WORKING DATA: Begin

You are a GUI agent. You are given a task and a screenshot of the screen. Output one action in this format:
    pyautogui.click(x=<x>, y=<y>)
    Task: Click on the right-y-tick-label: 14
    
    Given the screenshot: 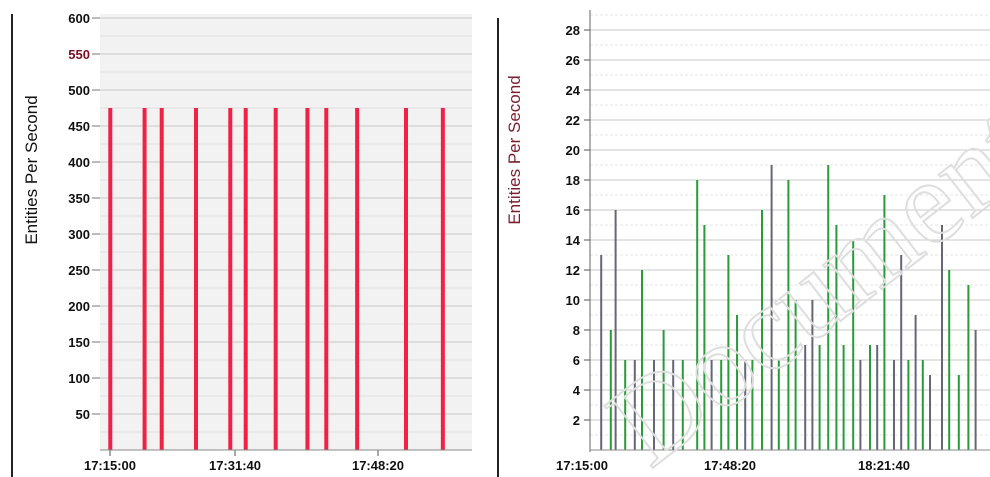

WORKING DATA: End
WORKING DATA: Begin

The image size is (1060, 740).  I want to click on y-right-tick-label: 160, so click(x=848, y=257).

WORKING DATA: End

**TASK GOAL**
Pick out every line of the records above that contains the string "right", copying each line whole. Case counts.

**SOLUTION TO THIS EXERCISE**
    Task: Click on the right-y-tick-label: 14
The image size is (1060, 740).  I want to click on y-right-tick-label: 160, so click(x=848, y=257).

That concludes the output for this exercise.